Page MenuHomeSoftware Heritage

Fix heterogeneity of names in metadata tables
Closed, ResolvedPublic

Description

The tables revision_metadata and origin_intrinsic_metadata in the indexer storage contain mostly the same data. The only differences are that the latter has a from_revision field that holds the id of a revision, and a metadata_tsvector that's a kind of cache for fulltext-search queries the metadata.

However, naming between the two is fairly inconsistent. The following should be done:

  • The table revision_metadata should be renamed to revision_intrinsic_metadata,
  • The column revision_metadata.translated_metadata should be renamed revision_metadata.metadata,
  • The column origin_intrinsic_metadata.origin_id should be renamed id.
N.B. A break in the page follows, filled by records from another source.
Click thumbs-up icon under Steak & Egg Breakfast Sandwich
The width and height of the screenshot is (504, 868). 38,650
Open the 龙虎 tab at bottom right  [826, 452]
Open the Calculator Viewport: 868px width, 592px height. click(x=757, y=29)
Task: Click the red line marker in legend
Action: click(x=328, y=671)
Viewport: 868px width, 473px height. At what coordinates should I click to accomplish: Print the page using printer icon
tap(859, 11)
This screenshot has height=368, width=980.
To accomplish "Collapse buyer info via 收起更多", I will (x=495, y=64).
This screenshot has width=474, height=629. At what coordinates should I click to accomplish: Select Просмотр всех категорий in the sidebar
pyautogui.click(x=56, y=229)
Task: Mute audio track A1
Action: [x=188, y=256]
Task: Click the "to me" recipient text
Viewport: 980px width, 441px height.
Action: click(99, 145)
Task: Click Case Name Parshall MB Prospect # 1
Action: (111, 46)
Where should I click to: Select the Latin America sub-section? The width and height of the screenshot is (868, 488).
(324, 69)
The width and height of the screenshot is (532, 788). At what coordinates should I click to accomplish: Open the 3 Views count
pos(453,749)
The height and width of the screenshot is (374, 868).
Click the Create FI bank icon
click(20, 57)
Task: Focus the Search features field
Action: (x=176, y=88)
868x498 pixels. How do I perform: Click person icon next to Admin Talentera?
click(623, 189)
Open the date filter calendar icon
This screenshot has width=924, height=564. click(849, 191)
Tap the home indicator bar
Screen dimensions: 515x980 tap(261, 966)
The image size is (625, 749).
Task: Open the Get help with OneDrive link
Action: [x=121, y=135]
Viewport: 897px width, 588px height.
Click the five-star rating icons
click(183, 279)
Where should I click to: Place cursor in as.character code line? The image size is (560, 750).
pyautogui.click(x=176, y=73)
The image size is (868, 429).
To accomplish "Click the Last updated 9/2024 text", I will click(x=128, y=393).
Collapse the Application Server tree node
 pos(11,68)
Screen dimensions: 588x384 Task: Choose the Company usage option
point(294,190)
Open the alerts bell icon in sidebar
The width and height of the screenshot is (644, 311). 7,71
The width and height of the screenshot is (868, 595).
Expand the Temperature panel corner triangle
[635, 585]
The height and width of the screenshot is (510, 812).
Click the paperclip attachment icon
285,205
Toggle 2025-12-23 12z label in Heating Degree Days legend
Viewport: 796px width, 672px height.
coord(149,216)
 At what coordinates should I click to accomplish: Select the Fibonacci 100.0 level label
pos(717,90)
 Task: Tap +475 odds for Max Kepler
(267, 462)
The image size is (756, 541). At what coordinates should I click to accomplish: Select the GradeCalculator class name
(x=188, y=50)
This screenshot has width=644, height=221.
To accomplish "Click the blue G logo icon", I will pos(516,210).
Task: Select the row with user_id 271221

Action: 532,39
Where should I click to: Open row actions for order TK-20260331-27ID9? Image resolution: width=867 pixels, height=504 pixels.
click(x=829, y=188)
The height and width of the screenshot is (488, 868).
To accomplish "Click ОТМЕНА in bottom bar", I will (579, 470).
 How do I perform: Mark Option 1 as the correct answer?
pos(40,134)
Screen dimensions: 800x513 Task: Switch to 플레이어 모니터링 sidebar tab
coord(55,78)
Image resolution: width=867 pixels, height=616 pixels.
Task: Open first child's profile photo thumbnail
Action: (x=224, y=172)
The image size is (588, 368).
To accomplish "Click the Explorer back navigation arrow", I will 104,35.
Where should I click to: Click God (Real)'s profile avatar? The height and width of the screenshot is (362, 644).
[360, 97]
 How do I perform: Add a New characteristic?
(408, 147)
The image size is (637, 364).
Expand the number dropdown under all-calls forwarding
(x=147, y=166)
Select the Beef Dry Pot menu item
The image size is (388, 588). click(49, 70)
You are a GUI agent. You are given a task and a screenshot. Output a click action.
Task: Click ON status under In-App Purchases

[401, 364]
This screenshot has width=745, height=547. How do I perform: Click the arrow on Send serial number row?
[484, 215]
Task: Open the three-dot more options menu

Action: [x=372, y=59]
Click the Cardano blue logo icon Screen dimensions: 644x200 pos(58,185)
The indexer code (swh/indexer/metadata.py) and storage API (swh/indexer/storage/*.py) endpoints should be updated to reflect this, as well as their tests (swh/indexer/tests/).

A database migration script should also be written (sql/upgrades/).

Event Timeline

vlorentz triaged this task as Low priority.Mar 1 2019, 2:43 PM
vlorentz created this task.
haltode closed this task as Resolved.Mar 13 2019, 1:28 PM
haltode claimed this task.
haltode added a subscriber: haltode.

Fixed in 4f6ab3c9ab17.